[TEXT FOR ANALYSIS]

By now, we’re all used to reading stories about how global climate change is harming life on Earth. This increase in temperature is a big problem for the world’s oceans.
Rising water temperatures are displacing species and leading to coral bleaching. It’s not all bad news. There are some creatures who are benefiting from climate change.
Cephalopods, which include octopi, squid, and cuttlefish, have been on the rise over the last sixty years. Although nobody is sure why this is happening, between 1953 and 2013, the population of 35 different species has been increasing.
Cephalopods grow quickly, they don’t live very long, and they are very sensitive to environmental change, making them quite adaptable. This explains their rapid expansion in numbers.
Whether warming oceans are entirely responsible is unknown, but it’s not likely to be that simple. Ecology is complex, and there are probably a number of factors at work in this population growth.
Another question is how this rise in population will impact other creatures that share ecosystems with these cephalopods. Cephalopods are voracious predators. Larger populations of them could devastate their prey species and related species before the new population reaches an ecological balance.
Cephalopods aren’t apex predators there are other creatures who prey on them. Their larger numbers might provide a surplus of prey for sharks and other creatures. Humans could be encouraged to harvest more of them without damaging their populations. Though making business decisions on something that might be a quirk can be risky.
More research needs to be done to understand this population shift. How strongly are these population growths tied to global temperature and human activity?
Will they continue to change in proportion to the global temperature, and how will efforts to reduce climate change impact them? Luckily scientists all over the world are investigating these issues.

[/TEXT FOR ANALYSIS]
[MATERIAL PROVIDED]

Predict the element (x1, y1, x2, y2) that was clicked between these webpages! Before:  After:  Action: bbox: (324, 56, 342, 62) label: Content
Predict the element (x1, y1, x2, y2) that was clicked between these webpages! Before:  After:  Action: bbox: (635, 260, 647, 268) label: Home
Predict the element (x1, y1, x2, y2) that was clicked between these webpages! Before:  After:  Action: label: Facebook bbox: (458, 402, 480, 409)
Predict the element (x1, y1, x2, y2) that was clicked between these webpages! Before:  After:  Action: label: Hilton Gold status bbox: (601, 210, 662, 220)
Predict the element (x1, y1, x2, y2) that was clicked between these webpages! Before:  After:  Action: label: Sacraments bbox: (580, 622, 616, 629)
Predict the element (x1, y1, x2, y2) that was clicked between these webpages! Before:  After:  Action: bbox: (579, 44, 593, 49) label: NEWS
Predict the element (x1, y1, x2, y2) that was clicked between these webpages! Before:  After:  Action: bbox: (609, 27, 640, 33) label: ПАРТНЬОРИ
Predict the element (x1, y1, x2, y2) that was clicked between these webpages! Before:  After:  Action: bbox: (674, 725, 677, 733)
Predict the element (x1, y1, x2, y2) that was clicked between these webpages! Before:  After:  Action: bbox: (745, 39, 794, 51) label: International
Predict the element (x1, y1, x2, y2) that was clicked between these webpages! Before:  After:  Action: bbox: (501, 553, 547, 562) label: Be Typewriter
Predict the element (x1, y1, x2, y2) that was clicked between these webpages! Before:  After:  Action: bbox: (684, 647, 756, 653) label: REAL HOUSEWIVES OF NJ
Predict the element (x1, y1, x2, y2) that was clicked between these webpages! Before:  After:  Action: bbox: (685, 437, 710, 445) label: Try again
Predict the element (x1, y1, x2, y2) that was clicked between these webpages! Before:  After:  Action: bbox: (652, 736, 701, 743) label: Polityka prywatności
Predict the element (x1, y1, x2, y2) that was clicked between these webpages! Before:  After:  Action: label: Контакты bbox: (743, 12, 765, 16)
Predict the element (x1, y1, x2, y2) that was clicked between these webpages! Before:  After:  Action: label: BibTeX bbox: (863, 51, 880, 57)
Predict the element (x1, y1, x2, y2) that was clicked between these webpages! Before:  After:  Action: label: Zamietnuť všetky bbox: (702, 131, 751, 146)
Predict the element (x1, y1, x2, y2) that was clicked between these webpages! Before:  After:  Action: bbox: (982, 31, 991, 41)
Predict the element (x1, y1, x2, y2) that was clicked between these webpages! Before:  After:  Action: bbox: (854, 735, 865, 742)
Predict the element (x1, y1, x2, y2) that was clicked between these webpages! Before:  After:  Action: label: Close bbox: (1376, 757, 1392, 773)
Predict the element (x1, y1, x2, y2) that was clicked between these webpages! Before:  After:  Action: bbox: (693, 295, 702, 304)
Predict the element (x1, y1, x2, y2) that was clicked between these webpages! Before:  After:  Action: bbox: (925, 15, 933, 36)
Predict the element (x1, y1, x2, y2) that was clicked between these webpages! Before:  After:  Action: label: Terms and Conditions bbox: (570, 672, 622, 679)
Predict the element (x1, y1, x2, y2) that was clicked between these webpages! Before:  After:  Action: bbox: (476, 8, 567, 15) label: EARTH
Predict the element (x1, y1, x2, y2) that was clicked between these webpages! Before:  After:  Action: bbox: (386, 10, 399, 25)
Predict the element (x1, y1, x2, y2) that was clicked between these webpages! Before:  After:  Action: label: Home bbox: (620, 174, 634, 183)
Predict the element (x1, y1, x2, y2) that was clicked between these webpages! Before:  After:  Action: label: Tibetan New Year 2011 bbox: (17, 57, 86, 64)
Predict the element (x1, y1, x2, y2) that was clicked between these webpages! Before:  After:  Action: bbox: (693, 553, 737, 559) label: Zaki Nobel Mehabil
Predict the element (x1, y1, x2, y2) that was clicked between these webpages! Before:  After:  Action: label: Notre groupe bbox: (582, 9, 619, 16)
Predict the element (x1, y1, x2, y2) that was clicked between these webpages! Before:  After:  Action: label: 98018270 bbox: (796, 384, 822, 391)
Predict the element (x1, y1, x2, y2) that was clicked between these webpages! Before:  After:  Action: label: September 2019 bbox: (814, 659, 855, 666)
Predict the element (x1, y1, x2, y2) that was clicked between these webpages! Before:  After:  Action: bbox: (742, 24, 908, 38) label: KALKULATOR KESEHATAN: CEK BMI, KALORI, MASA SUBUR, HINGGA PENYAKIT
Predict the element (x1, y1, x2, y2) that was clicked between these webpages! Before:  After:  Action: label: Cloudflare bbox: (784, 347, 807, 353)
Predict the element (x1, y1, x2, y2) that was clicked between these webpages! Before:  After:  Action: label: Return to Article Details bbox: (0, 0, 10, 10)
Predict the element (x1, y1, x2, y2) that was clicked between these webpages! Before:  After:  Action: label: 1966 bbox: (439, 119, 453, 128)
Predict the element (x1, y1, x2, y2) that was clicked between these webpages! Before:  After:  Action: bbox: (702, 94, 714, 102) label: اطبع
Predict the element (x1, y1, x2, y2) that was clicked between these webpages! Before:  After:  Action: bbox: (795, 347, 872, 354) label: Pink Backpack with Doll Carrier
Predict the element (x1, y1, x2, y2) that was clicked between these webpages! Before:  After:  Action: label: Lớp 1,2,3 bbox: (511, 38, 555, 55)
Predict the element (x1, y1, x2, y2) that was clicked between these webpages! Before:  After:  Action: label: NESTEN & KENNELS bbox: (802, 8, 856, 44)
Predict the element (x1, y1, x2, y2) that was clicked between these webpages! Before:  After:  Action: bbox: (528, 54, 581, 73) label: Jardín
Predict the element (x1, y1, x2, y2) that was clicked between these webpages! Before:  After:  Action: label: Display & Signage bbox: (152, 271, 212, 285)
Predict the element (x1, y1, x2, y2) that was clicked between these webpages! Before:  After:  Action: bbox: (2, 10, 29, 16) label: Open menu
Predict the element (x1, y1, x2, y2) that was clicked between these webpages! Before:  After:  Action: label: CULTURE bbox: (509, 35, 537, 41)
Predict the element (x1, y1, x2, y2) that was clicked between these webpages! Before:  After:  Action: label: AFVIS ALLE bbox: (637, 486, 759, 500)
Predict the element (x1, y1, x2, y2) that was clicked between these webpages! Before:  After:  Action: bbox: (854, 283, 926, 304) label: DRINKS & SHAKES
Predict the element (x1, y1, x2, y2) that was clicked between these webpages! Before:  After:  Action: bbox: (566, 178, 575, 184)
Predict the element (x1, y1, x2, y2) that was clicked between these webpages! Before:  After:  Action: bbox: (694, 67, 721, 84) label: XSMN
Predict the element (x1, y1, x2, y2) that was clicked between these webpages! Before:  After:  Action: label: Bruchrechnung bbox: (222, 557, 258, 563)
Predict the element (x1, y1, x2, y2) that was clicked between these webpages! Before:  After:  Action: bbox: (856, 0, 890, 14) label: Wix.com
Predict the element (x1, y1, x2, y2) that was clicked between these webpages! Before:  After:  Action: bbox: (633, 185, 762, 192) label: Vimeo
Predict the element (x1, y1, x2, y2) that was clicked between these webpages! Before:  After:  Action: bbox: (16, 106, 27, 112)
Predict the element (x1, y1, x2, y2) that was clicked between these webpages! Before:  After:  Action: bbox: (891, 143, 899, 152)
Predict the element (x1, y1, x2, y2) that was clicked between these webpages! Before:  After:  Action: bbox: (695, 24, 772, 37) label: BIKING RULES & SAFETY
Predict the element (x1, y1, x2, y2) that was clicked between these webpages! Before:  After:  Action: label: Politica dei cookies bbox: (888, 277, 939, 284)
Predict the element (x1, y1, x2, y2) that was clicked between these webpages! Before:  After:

[/MATERIAL PROVIDED]

ABOUT THIS TASK: From the passage above on cephalopods and warming oceans, pull out everything from "Cephalopods, which include" down to "this population growth.".

RESULT BELOW:
Cephalopods, which include octopi, squid, and cuttlefish, have been on the rise over the last sixty years. Although nobody is sure why this is happening, between 1953 and 2013, the population of 35 different species has been increasing.
Cephalopods grow quickly, they don’t live very long, and they are very sensitive to environmental change, making them quite adaptable. This explains their rapid expansion in numbers.
Whether warming oceans are entirely responsible is unknown, but it’s not likely to be that simple. Ecology is complex, and there are probably a number of factors at work in this population growth.